(Приведенный фрагмент)

━━━━━━

И сразу словно грозовое облако нашло. Лица художников померкли. Что это за списки? Что собираются с ними делать? Как сегодня решается судьба каждого из них тут, за закрытой дверью купе? Они, да и все мы знали, как непрочна репутация людей, незащищенных административно, не имеющих утвержденного имени. Вот «Стрела» двинулась в путь. Часа через два миновали ничтожную деревушку под названием — о, прочность репутаций утвержденных— «Большая Вишера» и остановились у большой станции под названием «Малая Вишера». Мы прошли мимо вагона судьбы. Взглянули на вершителей судеб. Пишут! Художники еще более потемнели и пошли за пивом. И Чарушин померк более всех. Еще года два — три ничего я не слышал о нем и вдруг узнал: на заседании в Москве при распределении каких‑то премий Чарушин до того расстроился, что свалился и был увезен в больницу. Не то инфаркт, не то спазм. Через полгода примерно встретились мы во Дворце пионеров. Чарушин стал осанистым, постарел, но не так, как в Кирове. Тут не спросишь: «Дедушка, а ты зачем пришел?» А скорее скажешь: «Присаживайтесь, барин». Рядом как страж еще более встревоженная жена, неусыпный страж поведения и здоровья. Прелестный их мальчик Никита, необыкновенно одаренный художник в детстве, стал вдруг с годами словно бы выветриваться или осыпаться как художник. Так что дома нечем было утешиться. И Чарушин снова взбунтовался. Жажда греха и свободы, и наслаждения овладела им. И по роковому закону он снова попался. На этот раз с шумом, позором, угрозой суда. И он выстрелил себе в грудь из охотничьей винтовки, но промахнулся. Отстрелил часть мышцы и был, казалось бы, спасен и от попреков, и от суда, и от смерти. Но вот через год примерно узнаю я с ужасом, что сошел Чарушин с ума. Мания преследования! И увезен в психиатрическую лечебницу. Через полгода поправился.
Потом снова принялся твердить, что его травят, считают не советским художником, что он погибает. Просил есть и пить. И снова увезли его в сумасшедший дом.
И применили новый способ лечения. Шок. Некоторое подобие электрического стула. Передернуло его током раз и два и, как это ни странно, электричество внесло порядок и свет в его перекрученную и замученную душу. И он поправился, и как будто находится в том самом более или менее устойчивом равновесии, что стоило ему стольких усилий и испортило ему столько крови. Послушный, тихий, не грешит, а, по слухам, работает.

━━━━━━

Обновите отрывок текста о Чарушине, начиная с «И применили новый» и заканчивая «по слухам, работает.»: слово «электричество» в нем замените на «напряжение».

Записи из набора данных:
━━━━━━

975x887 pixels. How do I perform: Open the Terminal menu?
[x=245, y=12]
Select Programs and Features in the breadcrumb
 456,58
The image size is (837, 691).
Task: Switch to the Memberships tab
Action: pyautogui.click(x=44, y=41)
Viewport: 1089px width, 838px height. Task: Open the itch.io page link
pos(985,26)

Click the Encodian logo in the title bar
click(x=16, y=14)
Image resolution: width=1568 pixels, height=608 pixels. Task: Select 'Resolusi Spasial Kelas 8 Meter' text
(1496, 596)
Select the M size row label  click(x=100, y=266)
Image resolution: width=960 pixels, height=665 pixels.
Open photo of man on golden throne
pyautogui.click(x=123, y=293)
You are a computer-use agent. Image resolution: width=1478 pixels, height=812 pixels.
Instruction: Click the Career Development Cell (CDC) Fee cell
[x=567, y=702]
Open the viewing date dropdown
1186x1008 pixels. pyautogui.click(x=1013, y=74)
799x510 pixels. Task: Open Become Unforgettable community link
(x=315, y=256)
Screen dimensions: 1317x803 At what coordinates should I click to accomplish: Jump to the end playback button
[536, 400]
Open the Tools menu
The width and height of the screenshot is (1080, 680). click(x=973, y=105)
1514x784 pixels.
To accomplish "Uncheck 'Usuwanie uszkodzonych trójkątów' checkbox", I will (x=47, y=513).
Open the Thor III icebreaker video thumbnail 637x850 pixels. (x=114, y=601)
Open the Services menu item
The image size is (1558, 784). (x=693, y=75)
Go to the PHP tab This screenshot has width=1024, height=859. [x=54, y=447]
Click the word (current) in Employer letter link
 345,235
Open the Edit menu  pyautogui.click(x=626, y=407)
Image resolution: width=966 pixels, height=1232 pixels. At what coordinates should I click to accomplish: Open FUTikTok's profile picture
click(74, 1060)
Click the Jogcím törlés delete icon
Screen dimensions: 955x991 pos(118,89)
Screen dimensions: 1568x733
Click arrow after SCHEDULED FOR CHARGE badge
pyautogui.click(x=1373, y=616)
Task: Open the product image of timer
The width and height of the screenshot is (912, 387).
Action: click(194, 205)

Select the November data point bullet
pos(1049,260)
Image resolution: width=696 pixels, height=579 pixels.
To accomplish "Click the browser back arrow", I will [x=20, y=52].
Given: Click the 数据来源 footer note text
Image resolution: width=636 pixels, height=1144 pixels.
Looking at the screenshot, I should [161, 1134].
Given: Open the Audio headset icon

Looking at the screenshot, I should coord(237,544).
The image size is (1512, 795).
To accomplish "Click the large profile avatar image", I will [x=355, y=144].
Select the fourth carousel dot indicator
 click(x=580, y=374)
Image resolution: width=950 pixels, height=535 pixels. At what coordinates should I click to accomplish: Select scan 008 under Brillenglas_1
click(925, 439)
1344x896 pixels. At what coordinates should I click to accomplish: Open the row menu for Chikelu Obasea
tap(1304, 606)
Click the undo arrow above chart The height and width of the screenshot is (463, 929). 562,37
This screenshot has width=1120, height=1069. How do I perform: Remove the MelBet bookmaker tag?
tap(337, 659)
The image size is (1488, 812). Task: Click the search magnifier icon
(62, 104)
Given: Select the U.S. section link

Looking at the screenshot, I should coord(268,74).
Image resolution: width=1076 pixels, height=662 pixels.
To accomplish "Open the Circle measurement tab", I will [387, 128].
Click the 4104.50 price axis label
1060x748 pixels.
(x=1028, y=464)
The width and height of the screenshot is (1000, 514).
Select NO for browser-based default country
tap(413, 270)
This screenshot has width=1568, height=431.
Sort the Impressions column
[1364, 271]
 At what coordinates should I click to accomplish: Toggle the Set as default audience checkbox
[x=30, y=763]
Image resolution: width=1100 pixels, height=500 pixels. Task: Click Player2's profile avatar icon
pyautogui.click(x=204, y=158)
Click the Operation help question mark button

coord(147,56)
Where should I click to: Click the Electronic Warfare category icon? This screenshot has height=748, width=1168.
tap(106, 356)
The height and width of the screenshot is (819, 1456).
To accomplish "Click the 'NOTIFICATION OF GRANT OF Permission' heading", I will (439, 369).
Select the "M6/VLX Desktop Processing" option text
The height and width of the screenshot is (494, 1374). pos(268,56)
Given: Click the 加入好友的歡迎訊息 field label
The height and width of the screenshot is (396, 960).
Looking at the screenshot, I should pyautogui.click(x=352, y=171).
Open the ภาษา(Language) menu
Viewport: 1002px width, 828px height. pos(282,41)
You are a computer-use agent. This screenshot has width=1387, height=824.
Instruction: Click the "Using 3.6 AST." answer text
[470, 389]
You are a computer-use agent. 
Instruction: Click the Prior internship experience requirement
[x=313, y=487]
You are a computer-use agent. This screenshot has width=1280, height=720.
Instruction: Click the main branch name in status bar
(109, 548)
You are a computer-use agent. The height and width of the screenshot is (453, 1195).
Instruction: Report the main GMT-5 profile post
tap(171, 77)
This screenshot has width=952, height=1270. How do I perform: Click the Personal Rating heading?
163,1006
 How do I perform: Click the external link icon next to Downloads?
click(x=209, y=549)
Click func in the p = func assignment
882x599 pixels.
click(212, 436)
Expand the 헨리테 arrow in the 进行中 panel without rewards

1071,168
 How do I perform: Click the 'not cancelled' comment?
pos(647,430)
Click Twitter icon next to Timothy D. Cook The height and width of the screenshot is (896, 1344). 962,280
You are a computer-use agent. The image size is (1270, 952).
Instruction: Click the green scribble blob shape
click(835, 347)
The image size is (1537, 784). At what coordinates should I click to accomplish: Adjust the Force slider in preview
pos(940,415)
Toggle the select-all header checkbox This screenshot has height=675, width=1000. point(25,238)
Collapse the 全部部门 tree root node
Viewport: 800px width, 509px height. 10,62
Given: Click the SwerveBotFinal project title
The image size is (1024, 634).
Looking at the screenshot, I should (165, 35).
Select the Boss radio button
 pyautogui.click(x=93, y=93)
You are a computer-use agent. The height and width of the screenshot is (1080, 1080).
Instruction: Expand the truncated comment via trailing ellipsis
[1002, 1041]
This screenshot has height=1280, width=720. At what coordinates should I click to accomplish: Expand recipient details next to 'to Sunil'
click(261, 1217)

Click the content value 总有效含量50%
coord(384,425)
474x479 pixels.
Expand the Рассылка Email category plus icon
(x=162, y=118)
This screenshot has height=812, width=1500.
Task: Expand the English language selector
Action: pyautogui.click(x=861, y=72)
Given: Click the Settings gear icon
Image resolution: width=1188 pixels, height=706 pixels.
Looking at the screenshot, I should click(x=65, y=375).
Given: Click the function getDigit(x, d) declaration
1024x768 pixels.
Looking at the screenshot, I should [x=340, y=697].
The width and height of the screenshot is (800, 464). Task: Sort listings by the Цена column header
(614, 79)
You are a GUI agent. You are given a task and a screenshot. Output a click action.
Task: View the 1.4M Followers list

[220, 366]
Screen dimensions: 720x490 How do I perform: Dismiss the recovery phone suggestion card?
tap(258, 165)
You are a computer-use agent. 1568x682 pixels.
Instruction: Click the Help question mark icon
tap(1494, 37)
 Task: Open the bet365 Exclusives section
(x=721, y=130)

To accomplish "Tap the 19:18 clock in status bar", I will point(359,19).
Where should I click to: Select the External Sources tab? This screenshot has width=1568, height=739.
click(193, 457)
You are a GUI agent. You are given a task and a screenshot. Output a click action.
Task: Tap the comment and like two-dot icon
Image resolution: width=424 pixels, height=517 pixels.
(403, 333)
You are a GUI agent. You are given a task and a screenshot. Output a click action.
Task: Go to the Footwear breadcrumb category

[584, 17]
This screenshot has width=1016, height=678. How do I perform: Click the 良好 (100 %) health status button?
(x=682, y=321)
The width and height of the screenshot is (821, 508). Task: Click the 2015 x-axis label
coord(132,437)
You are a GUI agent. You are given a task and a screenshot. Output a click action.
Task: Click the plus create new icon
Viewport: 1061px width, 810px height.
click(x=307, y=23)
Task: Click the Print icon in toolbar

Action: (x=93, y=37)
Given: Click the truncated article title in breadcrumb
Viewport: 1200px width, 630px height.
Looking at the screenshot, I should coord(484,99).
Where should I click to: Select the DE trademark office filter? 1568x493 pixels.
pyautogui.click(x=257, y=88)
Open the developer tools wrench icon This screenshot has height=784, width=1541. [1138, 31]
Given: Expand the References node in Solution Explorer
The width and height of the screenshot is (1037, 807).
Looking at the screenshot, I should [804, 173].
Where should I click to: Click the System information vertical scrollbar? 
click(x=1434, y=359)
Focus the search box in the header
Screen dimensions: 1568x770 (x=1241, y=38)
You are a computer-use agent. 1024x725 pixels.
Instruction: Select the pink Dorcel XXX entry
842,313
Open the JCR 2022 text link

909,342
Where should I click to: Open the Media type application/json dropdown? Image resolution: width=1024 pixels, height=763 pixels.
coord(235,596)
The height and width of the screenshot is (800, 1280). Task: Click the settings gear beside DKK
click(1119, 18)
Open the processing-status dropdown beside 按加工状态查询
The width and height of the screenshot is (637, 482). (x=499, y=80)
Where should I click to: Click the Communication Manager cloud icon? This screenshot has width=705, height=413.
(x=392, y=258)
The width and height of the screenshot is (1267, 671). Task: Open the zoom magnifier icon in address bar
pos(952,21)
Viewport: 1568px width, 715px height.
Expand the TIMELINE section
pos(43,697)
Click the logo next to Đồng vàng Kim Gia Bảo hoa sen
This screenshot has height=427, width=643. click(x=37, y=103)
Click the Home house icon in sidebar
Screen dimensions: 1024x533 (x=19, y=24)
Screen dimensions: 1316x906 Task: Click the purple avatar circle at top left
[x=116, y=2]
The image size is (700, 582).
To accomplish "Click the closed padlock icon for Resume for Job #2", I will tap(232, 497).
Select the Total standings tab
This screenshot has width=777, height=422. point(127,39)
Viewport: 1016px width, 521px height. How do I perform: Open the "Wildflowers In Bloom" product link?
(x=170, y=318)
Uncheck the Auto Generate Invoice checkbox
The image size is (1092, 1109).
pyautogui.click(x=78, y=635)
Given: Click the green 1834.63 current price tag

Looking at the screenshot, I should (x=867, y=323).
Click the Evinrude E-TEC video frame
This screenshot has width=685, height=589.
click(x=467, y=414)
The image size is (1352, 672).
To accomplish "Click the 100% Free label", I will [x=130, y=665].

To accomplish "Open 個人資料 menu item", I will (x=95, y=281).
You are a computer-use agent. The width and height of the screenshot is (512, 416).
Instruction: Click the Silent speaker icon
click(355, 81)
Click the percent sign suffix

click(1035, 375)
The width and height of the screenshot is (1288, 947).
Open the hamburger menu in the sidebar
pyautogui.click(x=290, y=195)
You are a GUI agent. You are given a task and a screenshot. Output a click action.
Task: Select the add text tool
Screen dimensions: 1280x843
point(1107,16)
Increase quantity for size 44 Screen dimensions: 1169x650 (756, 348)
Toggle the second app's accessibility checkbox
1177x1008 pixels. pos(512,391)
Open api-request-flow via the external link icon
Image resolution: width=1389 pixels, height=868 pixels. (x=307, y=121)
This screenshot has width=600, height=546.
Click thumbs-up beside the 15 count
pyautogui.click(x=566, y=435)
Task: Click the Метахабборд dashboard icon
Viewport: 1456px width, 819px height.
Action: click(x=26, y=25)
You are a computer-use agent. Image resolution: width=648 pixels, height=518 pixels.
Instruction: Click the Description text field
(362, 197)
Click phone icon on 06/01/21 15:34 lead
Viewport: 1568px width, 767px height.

━━━━━━

(Решенная задача)
И применили новый способ лечения. Шок. Некоторое подобие электрического стула. Передернуло его током раз и два и, как это ни странно, напряжение внесло порядок и свет в его перекрученную и замученную душу. И он поправился, и как будто находится в том самом более или менее устойчивом равновесии, что стоило ему стольких усилий и испортило ему столько крови. Послушный, тихий, не грешит, а, по слухам, работает.